*What is expected*
Below are some records. Return exactly the lines from the one containing "Click HERE TO DOWNLOAD >> (43, 2319)" through the one containing "[button] (599, 162)", both included, and only those.

*Data for processing*
****************************************
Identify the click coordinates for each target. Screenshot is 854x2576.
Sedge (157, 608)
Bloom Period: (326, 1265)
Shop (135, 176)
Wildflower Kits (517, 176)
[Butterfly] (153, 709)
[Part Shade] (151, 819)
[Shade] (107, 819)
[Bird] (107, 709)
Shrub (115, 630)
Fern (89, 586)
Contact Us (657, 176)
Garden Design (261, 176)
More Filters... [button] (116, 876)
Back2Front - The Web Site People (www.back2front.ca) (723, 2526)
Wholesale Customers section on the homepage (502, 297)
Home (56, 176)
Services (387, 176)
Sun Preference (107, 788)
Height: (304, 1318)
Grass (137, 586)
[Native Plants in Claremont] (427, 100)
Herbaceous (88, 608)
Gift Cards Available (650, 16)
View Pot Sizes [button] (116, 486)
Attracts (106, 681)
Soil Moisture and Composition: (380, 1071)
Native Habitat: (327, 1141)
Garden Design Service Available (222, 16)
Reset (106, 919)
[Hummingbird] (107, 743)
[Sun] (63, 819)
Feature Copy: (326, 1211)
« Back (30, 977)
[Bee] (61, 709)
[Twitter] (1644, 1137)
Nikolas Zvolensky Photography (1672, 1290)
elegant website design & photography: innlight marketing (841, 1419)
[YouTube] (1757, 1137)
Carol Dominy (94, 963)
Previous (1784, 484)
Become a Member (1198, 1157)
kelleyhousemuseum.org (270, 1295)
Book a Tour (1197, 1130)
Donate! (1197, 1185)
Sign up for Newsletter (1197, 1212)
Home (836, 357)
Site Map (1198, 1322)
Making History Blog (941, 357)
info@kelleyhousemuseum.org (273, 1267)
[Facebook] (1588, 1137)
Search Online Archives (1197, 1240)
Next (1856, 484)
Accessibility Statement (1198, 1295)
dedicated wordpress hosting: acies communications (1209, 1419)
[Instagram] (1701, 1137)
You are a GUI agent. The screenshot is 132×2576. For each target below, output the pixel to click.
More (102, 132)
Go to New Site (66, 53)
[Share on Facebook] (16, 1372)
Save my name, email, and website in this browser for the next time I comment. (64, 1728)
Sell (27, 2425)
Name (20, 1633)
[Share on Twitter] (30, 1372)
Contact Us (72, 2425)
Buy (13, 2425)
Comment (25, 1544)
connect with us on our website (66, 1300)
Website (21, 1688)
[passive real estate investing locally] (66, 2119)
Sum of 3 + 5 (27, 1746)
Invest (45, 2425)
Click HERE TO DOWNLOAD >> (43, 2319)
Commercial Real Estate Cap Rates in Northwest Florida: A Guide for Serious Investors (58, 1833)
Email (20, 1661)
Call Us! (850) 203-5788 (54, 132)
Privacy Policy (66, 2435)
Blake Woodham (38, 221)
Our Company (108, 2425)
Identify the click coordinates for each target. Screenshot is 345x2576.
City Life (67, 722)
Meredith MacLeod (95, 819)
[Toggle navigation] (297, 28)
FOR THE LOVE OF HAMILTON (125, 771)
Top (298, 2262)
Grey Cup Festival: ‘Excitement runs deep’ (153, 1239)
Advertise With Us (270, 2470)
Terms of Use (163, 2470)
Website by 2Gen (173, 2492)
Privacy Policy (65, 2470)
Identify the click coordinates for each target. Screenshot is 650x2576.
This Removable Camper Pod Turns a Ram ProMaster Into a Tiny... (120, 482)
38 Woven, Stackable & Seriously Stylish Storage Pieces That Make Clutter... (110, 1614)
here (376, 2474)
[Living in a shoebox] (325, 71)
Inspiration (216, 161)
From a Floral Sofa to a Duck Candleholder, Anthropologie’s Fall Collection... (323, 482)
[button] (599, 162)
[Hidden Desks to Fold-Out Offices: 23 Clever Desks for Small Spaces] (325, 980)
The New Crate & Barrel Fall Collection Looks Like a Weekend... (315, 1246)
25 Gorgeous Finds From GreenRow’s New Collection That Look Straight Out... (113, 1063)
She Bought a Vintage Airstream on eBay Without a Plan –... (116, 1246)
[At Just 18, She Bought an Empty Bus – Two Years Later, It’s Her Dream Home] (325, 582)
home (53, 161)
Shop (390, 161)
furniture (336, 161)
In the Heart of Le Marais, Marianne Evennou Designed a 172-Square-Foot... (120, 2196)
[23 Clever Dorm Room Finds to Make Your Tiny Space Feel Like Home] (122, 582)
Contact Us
****************************************
*Answer box*
Click HERE TO DOWNLOAD >> (43, 2319)
Commercial Real Estate Cap Rates in Northwest Florida: A Guide for Serious Investors (58, 1833)
Email (20, 1661)
Call Us! (850) 203-5788 (54, 132)
Privacy Policy (66, 2435)
Blake Woodham (38, 221)
Our Company (108, 2425)
Identify the click coordinates for each target. Screenshot is 345x2576.
City Life (67, 722)
Meredith MacLeod (95, 819)
[Toggle navigation] (297, 28)
FOR THE LOVE OF HAMILTON (125, 771)
Top (298, 2262)
Grey Cup Festival: ‘Excitement runs deep’ (153, 1239)
Advertise With Us (270, 2470)
Terms of Use (163, 2470)
Website by 2Gen (173, 2492)
Privacy Policy (65, 2470)
Identify the click coordinates for each target. Screenshot is 650x2576.
This Removable Camper Pod Turns a Ram ProMaster Into a Tiny... (120, 482)
38 Woven, Stackable & Seriously Stylish Storage Pieces That Make Clutter... (110, 1614)
here (376, 2474)
[Living in a shoebox] (325, 71)
Inspiration (216, 161)
From a Floral Sofa to a Duck Candleholder, Anthropologie’s Fall Collection... (323, 482)
[button] (599, 162)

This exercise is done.